> **Work order**:
Only the lines from the one with "Where should I click to: Open" to the end of the listing below should be set down, exactly as written and without any pictures.

> **Material for this exercise**:
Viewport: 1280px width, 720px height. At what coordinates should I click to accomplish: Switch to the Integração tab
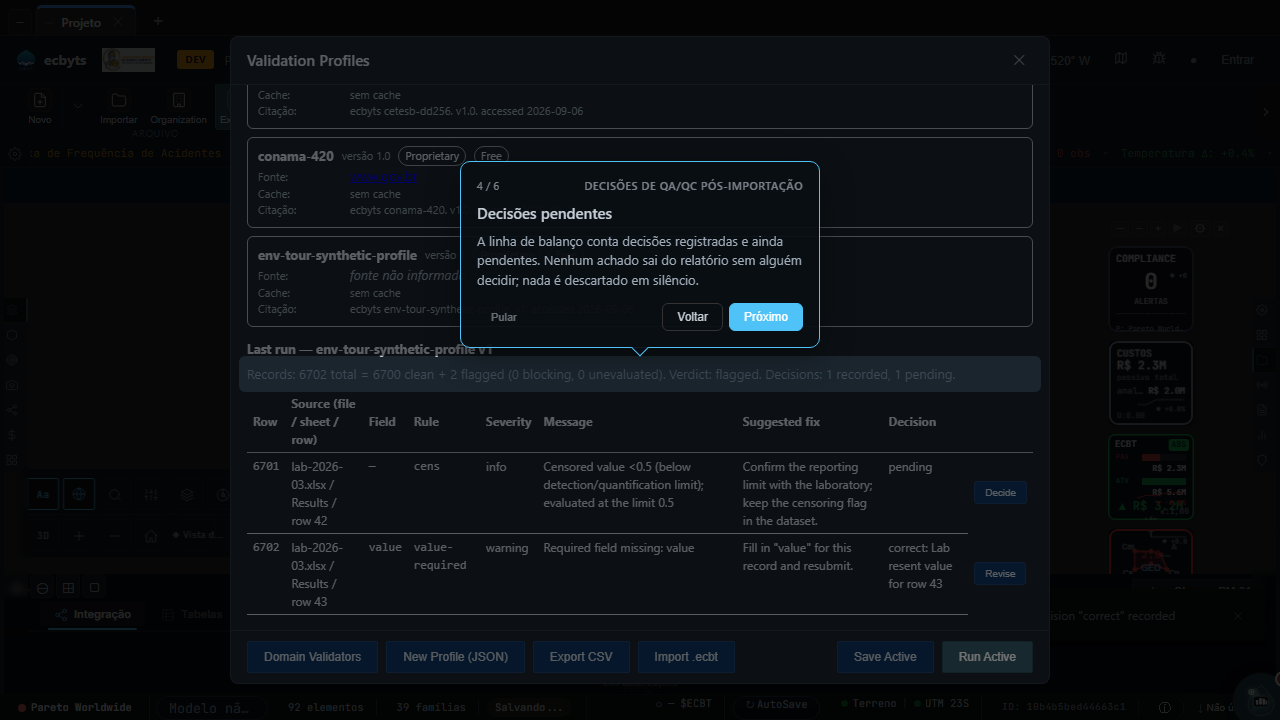pos(94,615)
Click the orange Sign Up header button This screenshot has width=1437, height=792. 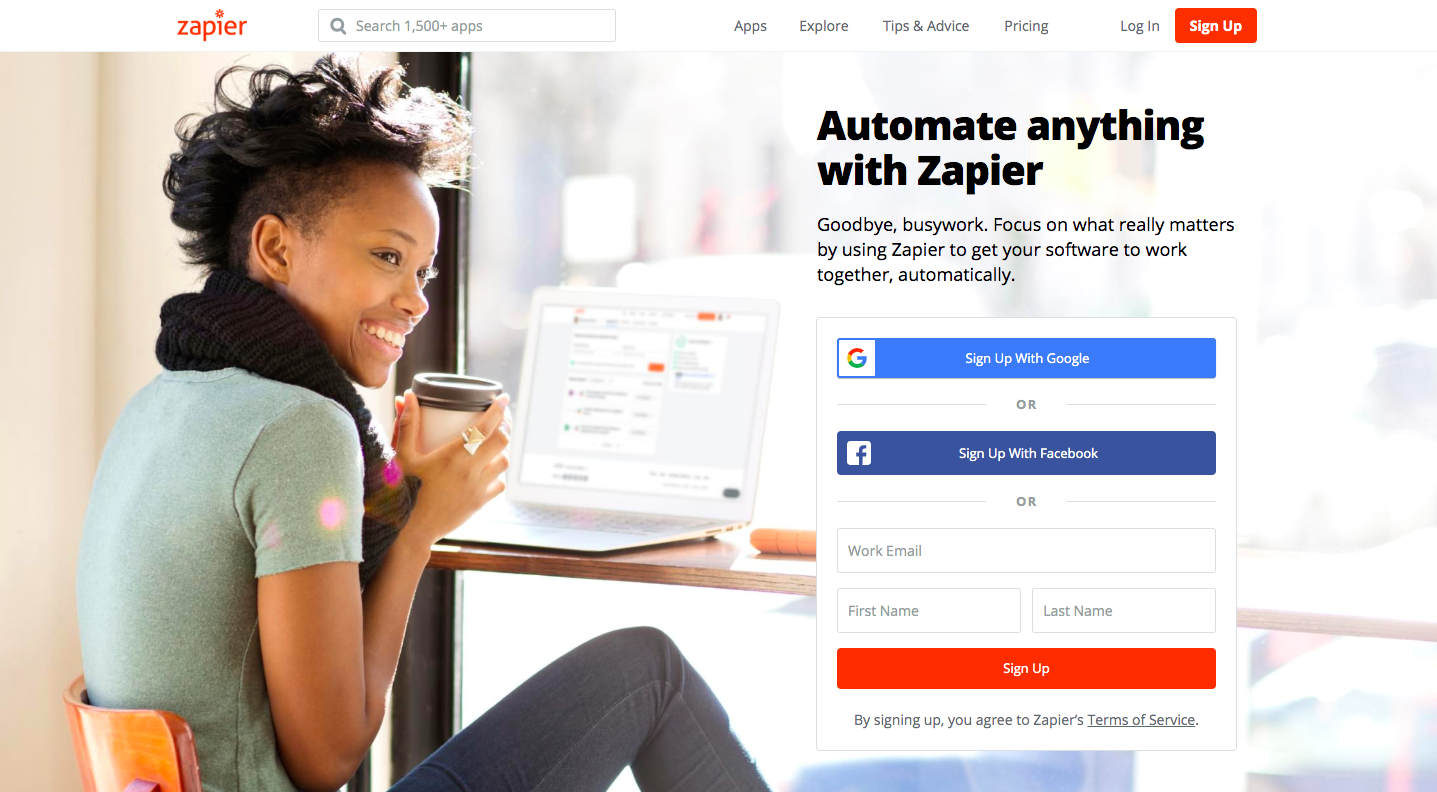(x=1216, y=26)
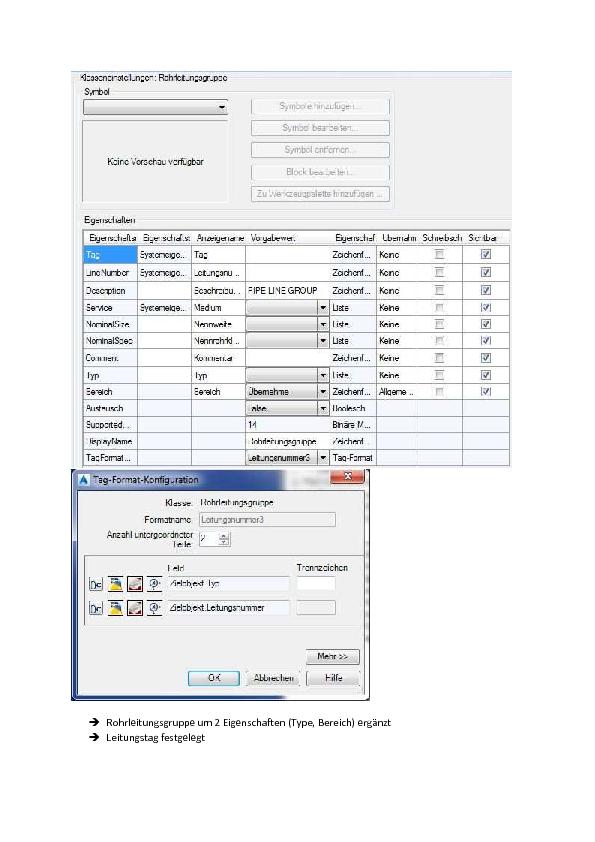Expand the Medium default value dropdown
The width and height of the screenshot is (595, 842).
tap(323, 308)
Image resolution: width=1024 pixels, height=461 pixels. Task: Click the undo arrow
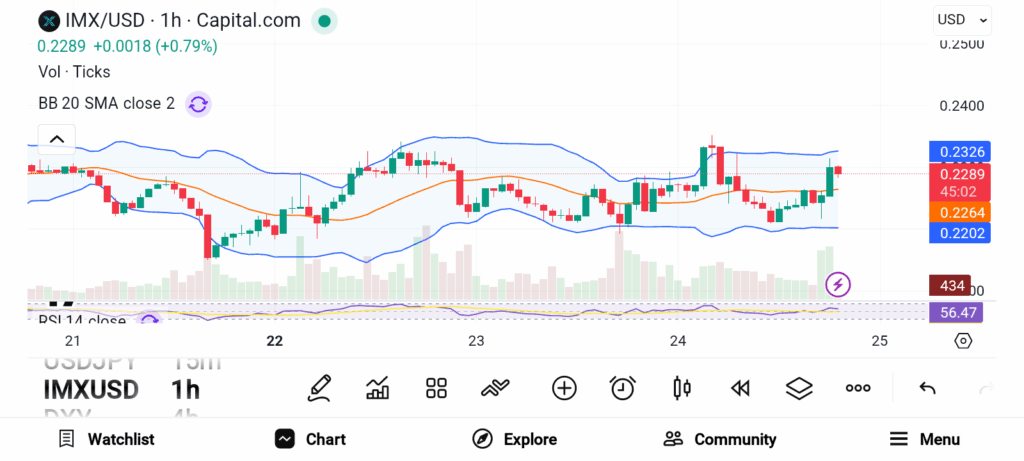tap(927, 388)
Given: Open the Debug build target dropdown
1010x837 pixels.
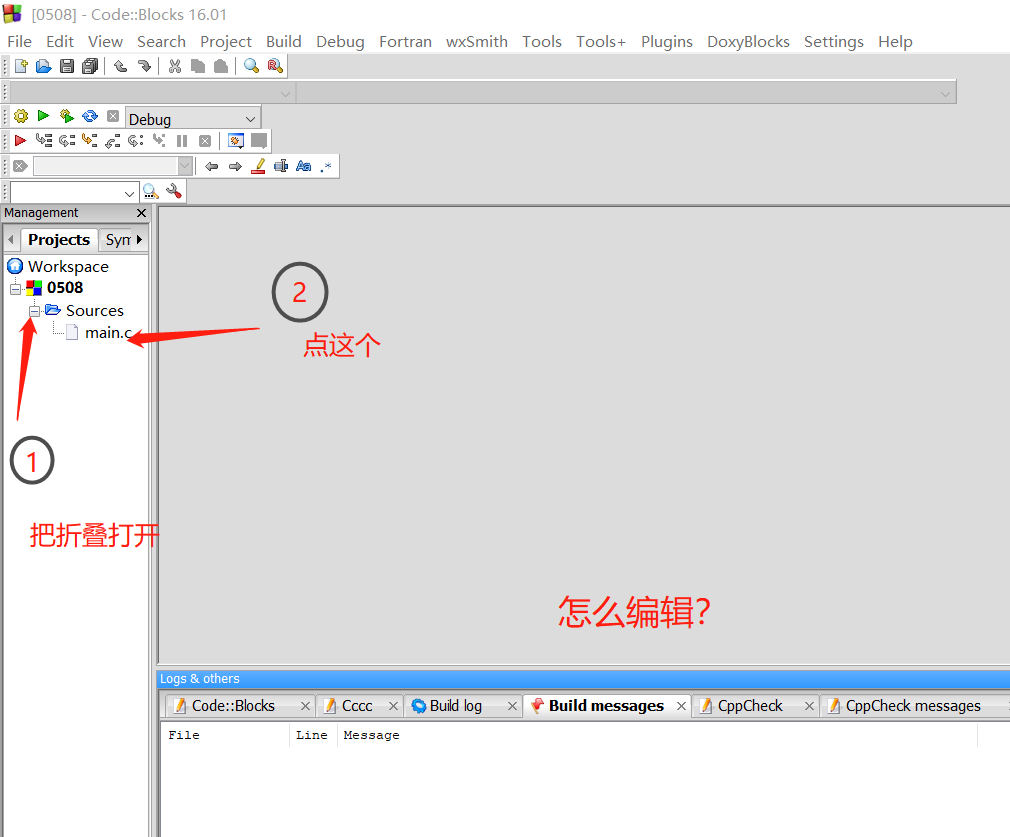Looking at the screenshot, I should click(x=250, y=118).
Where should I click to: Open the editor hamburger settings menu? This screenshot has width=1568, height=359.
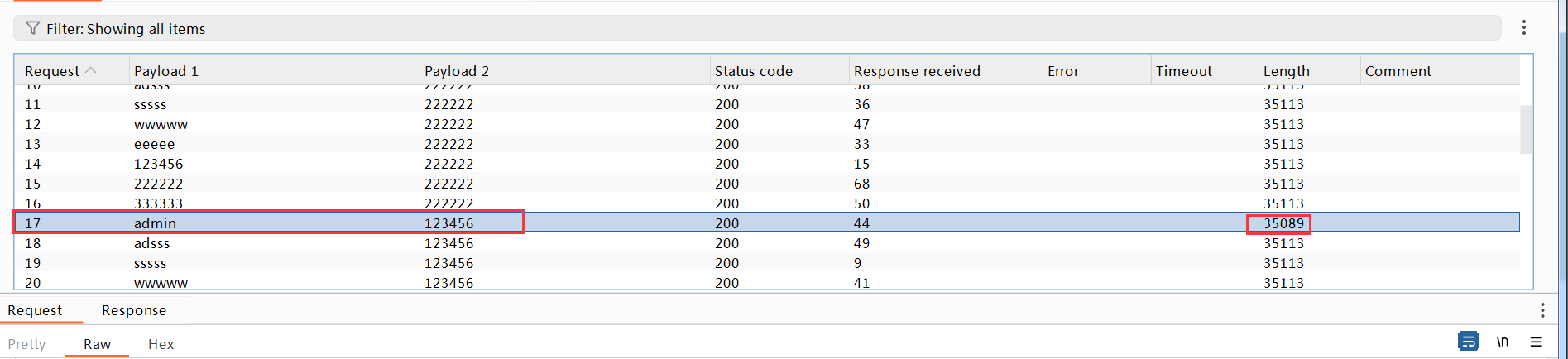click(x=1536, y=342)
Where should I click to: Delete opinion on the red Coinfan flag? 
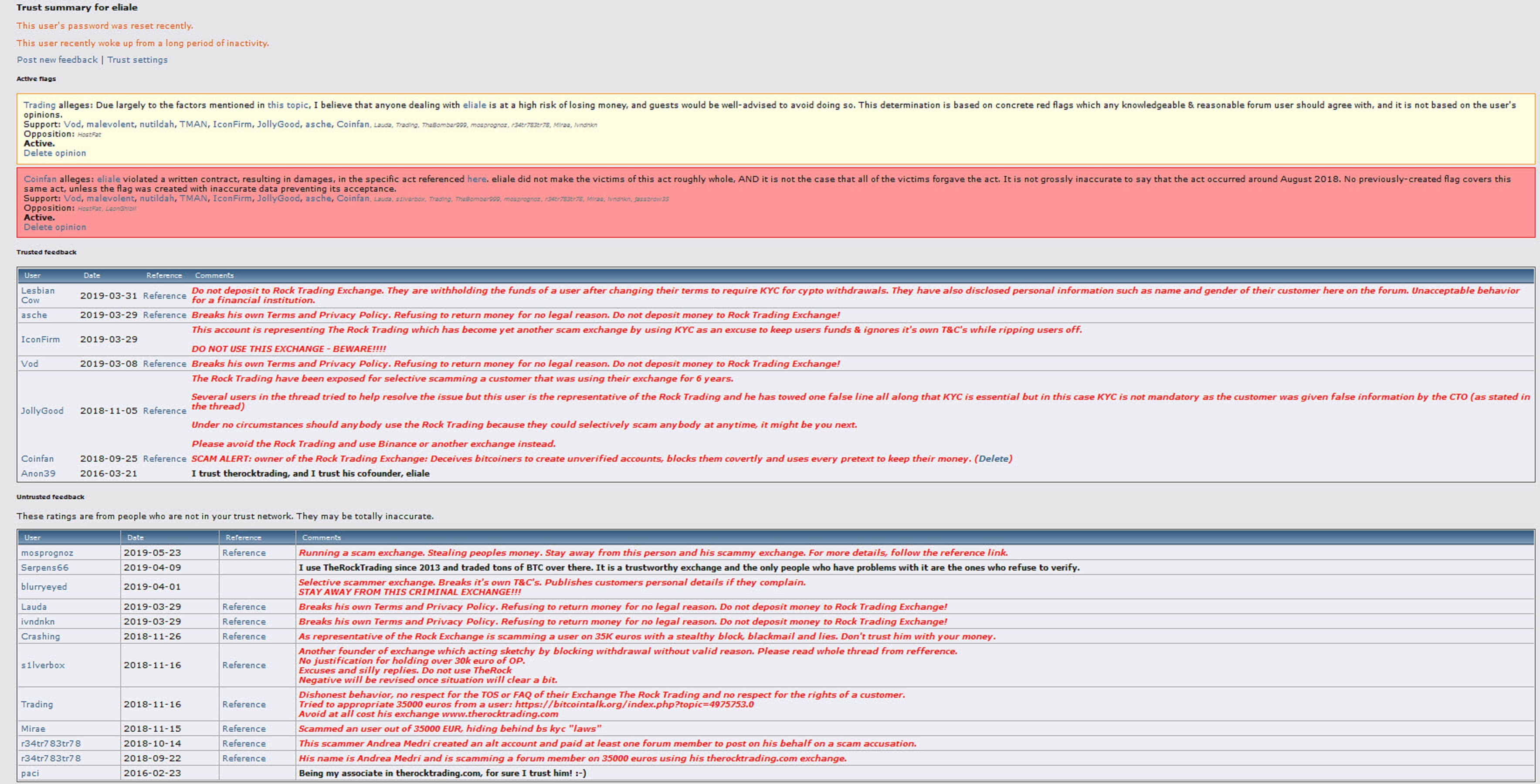pos(54,227)
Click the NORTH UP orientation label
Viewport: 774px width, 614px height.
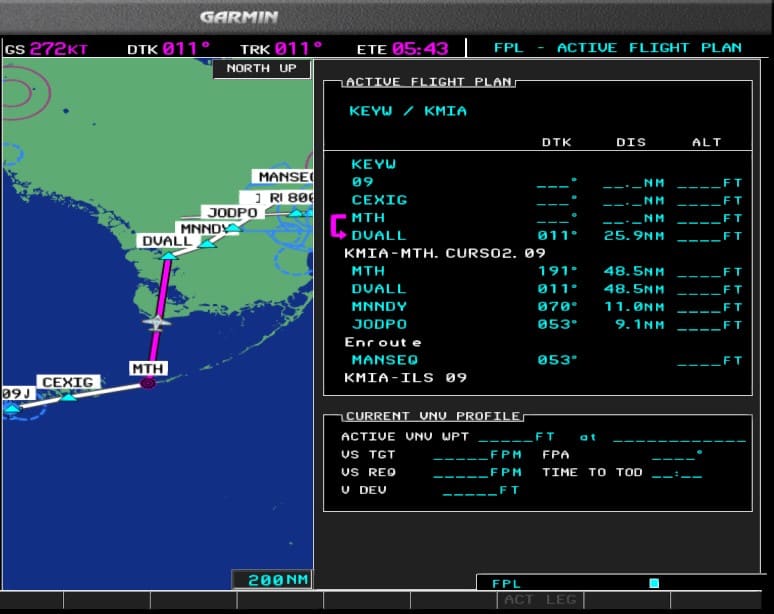click(261, 69)
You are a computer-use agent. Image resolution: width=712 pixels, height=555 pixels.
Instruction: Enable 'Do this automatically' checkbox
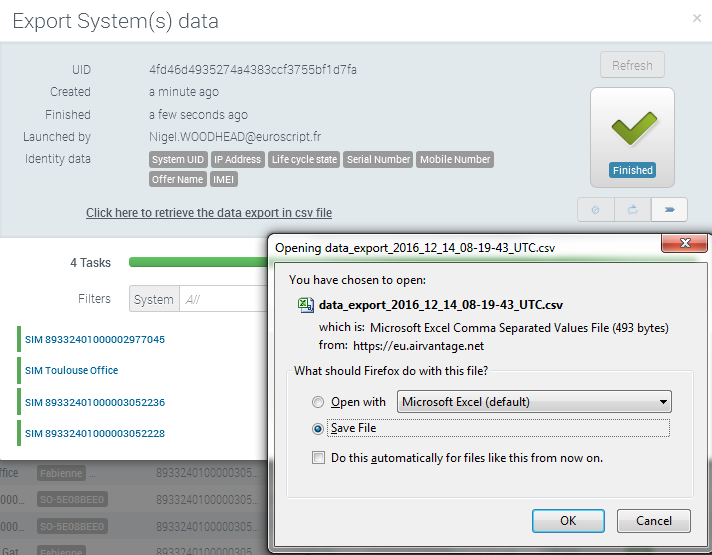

> **Exercise solution**:
Where should I click to: Open the editor hamburger settings menu? This screenshot has width=1568, height=359.
click(x=1536, y=342)
Where should I click to: Delete opinion on the red Coinfan flag? 
pos(54,227)
Click the NORTH UP orientation label
Viewport: 774px width, 614px height.
click(261, 69)
You are a computer-use agent. Image resolution: width=712 pixels, height=555 pixels.
Instruction: Enable 'Do this automatically' checkbox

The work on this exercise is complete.